O segundo capítulo do livro, e o primeiro que analisaremos, tenta dar uma ideia do cenário econômico do Brasil de 1983. Aqui se concentram minhas diferenças em relação ao caminho trilhado pelo autor:

  • achei que faltaram informações sobre o estado caótico das contas externas da economia brasileira (justo num dos piores anos da crise da dívida dos anos 80!) e sobram citações à Reserva de Mercado, uma política que apenas em um caso (a impossibilidade da Philips de usar a plenitude do teclado do Odyssey) afetou um setor (e aí falando da eletrônica de consumo em geral, não apenas dos videogames) que, certamente, não era visto como de “importância para a segurança nacional” pelos militares. Mesmo o ato da SEI de outubro de 1982, proibindo a remessa de royalties sobre importação de software, é mais um dos atos desesperados para evitar a saída de dólares do que propriamente uma política de reserva;
  • sobre a importância do contrabando e dos empreendedores (que se aproveitaram de brechas na lei e do “jeitinho brasileiro” para empreender) para a formação do mercado de videogames no Brasil: é natural que, numa situação desesperadora como a do início dos anos 80, o grande empresariado se tornasse refratário à entrada em mercados desconhecidos, que exigiam um grande investimento de capital e tinham um retorno questionável – basta ver que o primeiro estudo patrocinado por uma grande empresa para sancionar a existência de um mercado de videogames foi feito pela Gradiente, em 1983.

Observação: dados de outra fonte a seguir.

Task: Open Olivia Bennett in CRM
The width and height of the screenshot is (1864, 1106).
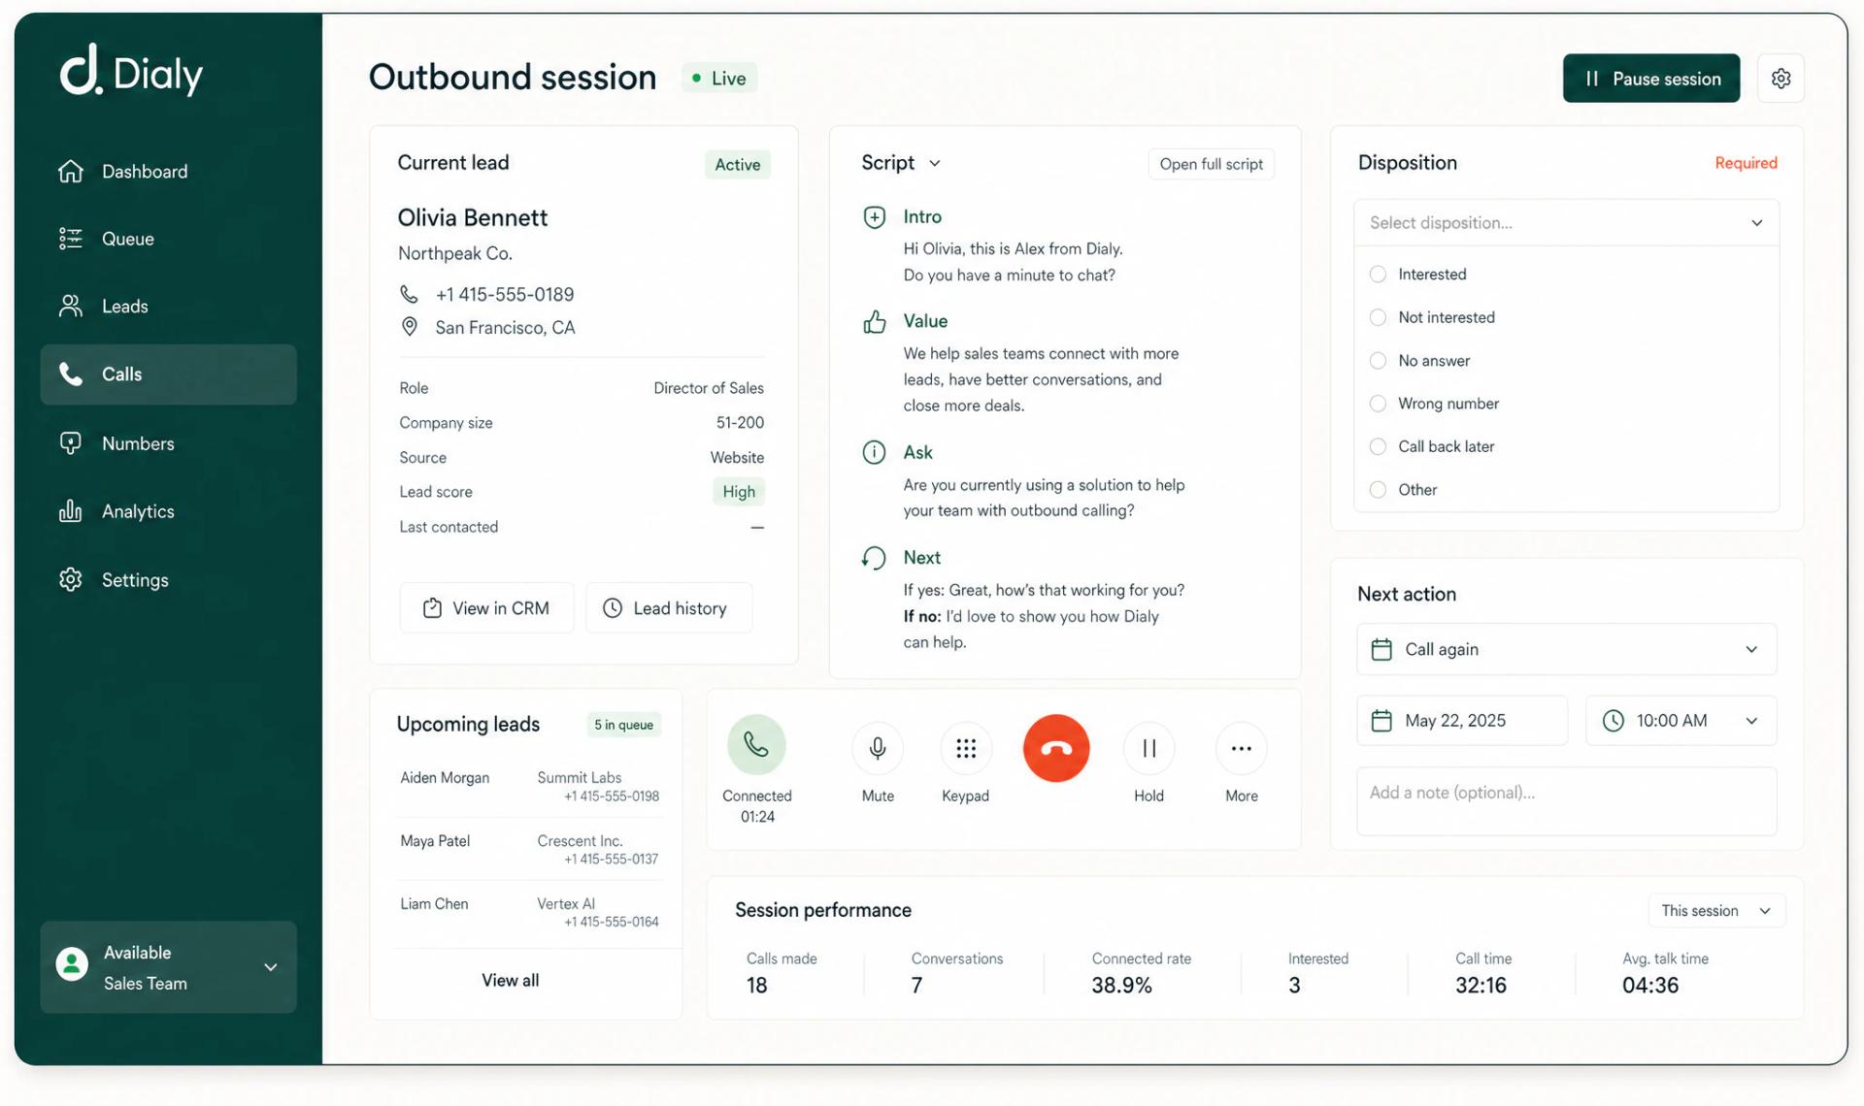Action: click(486, 607)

O terceiro capítulo fala da “era que antecedeu os cartuchos” – Telejogo, relógios com jogo da Casio, “joguinhos de mão” (Game&Watch) da Nintendo, um capítulo correto. Depois desse capítulo, entramos no centro do livro.

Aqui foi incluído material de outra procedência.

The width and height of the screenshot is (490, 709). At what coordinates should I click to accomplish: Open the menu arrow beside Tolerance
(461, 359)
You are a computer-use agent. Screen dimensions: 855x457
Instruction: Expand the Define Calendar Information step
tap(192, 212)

Começamos pelo Atari 2600, que foi o grande líder do mercado brasileiro. Achei bem interessante a citação aos empreendedores, como a Atari Eletrônica em hardware e ao Canal 3 (nada a ver com o clube) e Dynacom, em cartuchos. Mas acho que o mais interessante, mesmo, é como Marcus conseguiu visualizar que não apenas o anúncio da vinda oficial da Atari via Gradiente/Polyvox mas também os tropeços da produção inicial e os atrasos do lançamento (um estudo de caso dos problemas de se fabricar com baixo índice de nacionalização em situações cambiais adversas) ajudou a fortalecer um mercado de clones, com nomes grandes da época (CCE, Dismac) e pequenas empresas que se tornaram nomes conhecidos (Dynacom, Milmar).

Depois, o Odyssey, da Philips (embora tenha chegado primeiro por uma pequena empresa chamada Planil, importando o videogame e embalando aqui); o autor entendeu corretamente que a Philips aproveitou bem a vantagem de ser o first mover no mercado nacional de massa (leia-se com entrada nos grandes magazines), entre abril e outubro, mas faltou um pouco de informações sobre a empresa não ter mudado sua estratégia quando a blitz de marketing da Gradiente/Polyvox inundou o mercado brasileiro de Atari.

O próximo é o Intellivision, trazido pela Mattel em parceria com a Sharp do Brasil (que, na época, era do grupo Machline, que usava o nome sob licença da Sharp japonesa) na joint-venture Digimed, depois Digiplay. Senti falta de informações sobre os atrasos na produção, que por pouco não fizeram a Digimed perder o Natal de 1983, mas pelo menos teve citação à TV POW!

E o último da lista é o Colecovision, o único não bancado por um grande player da eletrônica de consumo nacional da época (e que, portanto, acabou praticamente desconhecido no Brasil). A história da falha da CBS (detentora dos direitos do Colecovision onde a Coleco não atuava) em conseguir um parceiro nacional merece ser melhor contada.

Para fechar o livro, um capítulo sobre o Natal de 1983, o “Natal dos videogames”. Um capítulo pequeno para uma grande história, de como os videogames salvaram um dos natais mais trágicos de um dos anos mais trágicos da “década perdida”.

No final, apesar dos escorregões, um livro delicioso de se ler e que deve ser item obrigatório em qualquer biblioteca de interessados em videogames clássicos e, porque não, retrocomputação.